*** Data to use Section Begins ***
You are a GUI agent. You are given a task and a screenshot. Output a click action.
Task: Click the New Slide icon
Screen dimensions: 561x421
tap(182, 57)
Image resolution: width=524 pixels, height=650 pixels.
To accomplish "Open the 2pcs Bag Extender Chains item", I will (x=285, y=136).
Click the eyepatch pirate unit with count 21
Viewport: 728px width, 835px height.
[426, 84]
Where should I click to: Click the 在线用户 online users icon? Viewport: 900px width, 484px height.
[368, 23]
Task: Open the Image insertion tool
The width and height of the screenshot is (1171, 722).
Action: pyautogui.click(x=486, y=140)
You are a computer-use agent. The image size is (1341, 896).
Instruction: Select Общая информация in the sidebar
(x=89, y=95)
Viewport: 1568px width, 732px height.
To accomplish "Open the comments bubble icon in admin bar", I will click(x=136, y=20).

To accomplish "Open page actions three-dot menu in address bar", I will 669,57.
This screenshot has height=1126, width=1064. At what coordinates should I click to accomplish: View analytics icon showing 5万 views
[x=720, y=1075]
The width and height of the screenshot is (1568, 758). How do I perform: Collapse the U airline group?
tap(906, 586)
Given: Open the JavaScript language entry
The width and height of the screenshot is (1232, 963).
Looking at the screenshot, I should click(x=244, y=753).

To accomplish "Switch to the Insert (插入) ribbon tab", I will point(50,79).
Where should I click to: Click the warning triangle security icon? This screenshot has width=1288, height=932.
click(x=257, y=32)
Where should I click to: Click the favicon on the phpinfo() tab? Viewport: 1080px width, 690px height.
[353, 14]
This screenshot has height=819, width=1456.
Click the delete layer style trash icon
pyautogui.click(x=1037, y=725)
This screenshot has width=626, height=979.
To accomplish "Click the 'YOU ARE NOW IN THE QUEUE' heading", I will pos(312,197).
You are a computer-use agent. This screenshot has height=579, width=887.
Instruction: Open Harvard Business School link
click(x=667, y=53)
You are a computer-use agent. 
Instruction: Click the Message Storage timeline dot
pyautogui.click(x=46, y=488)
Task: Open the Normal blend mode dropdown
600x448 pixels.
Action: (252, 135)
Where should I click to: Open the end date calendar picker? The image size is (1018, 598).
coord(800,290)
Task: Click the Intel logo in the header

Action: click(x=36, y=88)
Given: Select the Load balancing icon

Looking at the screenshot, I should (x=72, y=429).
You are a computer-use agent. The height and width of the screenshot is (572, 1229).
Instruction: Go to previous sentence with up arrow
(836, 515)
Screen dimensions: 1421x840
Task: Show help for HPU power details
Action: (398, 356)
*** Data to use Section Ends ***
(What to produce) Please copy out every entry word for word.

(Response area)
You are a GUI agent. You are given a task and a screenshot. Output a click action.
Task: Click the New Slide icon
Screen dimensions: 561x421
tap(182, 57)
Image resolution: width=524 pixels, height=650 pixels.
To accomplish "Open the 2pcs Bag Extender Chains item", I will (x=285, y=136).
Click the eyepatch pirate unit with count 21
Viewport: 728px width, 835px height.
[426, 84]
Where should I click to: Click the 在线用户 online users icon? Viewport: 900px width, 484px height.
[368, 23]
Task: Open the Image insertion tool
The width and height of the screenshot is (1171, 722).
Action: pyautogui.click(x=486, y=140)
You are a computer-use agent. The image size is (1341, 896).
Instruction: Select Общая информация in the sidebar
(x=89, y=95)
Viewport: 1568px width, 732px height.
To accomplish "Open the comments bubble icon in admin bar", I will click(x=136, y=20).

To accomplish "Open page actions three-dot menu in address bar", I will 669,57.
This screenshot has height=1126, width=1064. At what coordinates should I click to accomplish: View analytics icon showing 5万 views
[x=720, y=1075]
The width and height of the screenshot is (1568, 758). How do I perform: Collapse the U airline group?
tap(906, 586)
Given: Open the JavaScript language entry
The width and height of the screenshot is (1232, 963).
Looking at the screenshot, I should click(x=244, y=753).

To accomplish "Switch to the Insert (插入) ribbon tab", I will point(50,79).
Where should I click to: Click the warning triangle security icon? This screenshot has width=1288, height=932.
click(x=257, y=32)
Where should I click to: Click the favicon on the phpinfo() tab? Viewport: 1080px width, 690px height.
[353, 14]
This screenshot has height=819, width=1456.
Click the delete layer style trash icon
pyautogui.click(x=1037, y=725)
This screenshot has width=626, height=979.
To accomplish "Click the 'YOU ARE NOW IN THE QUEUE' heading", I will pos(312,197).
You are a computer-use agent. This screenshot has height=579, width=887.
Instruction: Open Harvard Business School link
click(x=667, y=53)
You are a computer-use agent. 
Instruction: Click the Message Storage timeline dot
pyautogui.click(x=46, y=488)
Task: Open the Normal blend mode dropdown
600x448 pixels.
Action: (252, 135)
Where should I click to: Open the end date calendar picker? The image size is (1018, 598).
coord(800,290)
Task: Click the Intel logo in the header

Action: click(x=36, y=88)
Given: Select the Load balancing icon

Looking at the screenshot, I should (x=72, y=429).
You are a computer-use agent. The height and width of the screenshot is (572, 1229).
Instruction: Go to previous sentence with up arrow
(836, 515)
Screen dimensions: 1421x840
Task: Show help for HPU power details
Action: (398, 356)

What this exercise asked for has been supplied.